2. Het implementatieproces in Nederland

Nederland moet de RED-III binnen anderhalf jaar na vaststelling hebben geïmplementeerd. Dat betekent dat voor die datum de Wet milieubeheer, het Besluit energie vervoer en de Regeling energie vervoer aangepast moeten zijn. Het hervormde systeem Energie Vervoer zal per 1 januari 2026 in werking treden. Eerder meldde ik de Kamer dat het systeem een jaar eerder in werking zou treden. Als gevolg van de late publicatie van de RED-III en de onzekerheid die er daardoor was over de manieren waarop deze geïmplementeerd moest worden, kan dat niet meer worden gehaald.
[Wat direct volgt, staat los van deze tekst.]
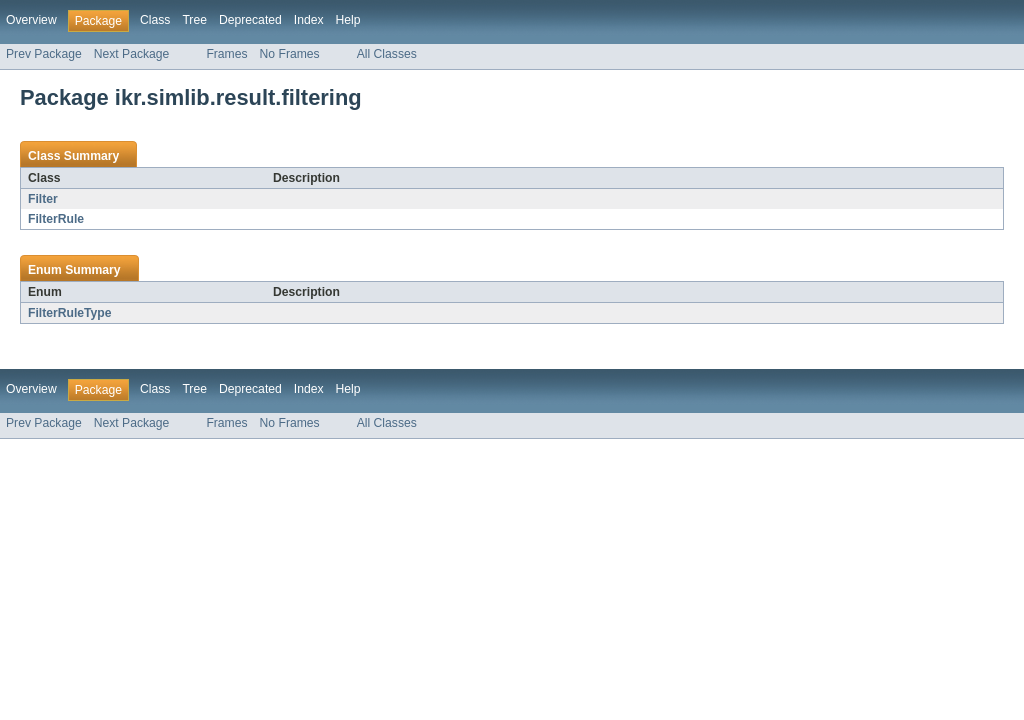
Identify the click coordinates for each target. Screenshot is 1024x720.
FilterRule (56, 219)
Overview (31, 20)
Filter (43, 199)
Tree (194, 20)
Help (348, 20)
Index (309, 20)
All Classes (387, 54)
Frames (226, 54)
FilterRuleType (70, 313)
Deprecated (250, 20)
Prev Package (44, 54)
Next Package (132, 54)
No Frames (290, 54)
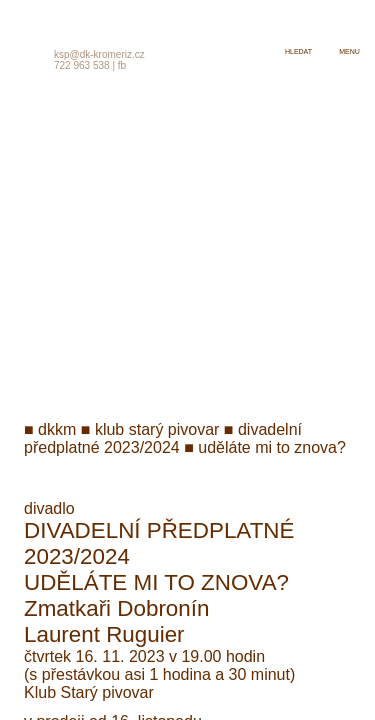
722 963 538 (82, 65)
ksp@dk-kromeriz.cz (99, 54)
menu (349, 51)
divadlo (49, 508)
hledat (298, 51)
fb (122, 65)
In de Wet milieubeheer worden stelselwijzigingen geregeld. Kort samengevat worden daar vier zaken geregeld, namelijk: (a) dat Nederland voortaan zal sturen op de reductie van ketenemissies (in plaats van op het aandeel hernieuwbare energie, zie kop 3); (b) dat een onderscheid wordt gemaakt in de modaliteit waaraan energie wordt geleverd (zie kop 4); (c) dat een inboekdienstverlener namens anderen bij de Nederlandse Emissieautoriteit (NEa) verhandelbare credits kan genereren voor aan vervoer geleverde elektriciteit (zie kop 7) en (d) dat het gebruik van hernieuwbare waterstof bij een raffinageproces voor transportbrandstoffen verhandelbare credits kan genereren (zie kop 8).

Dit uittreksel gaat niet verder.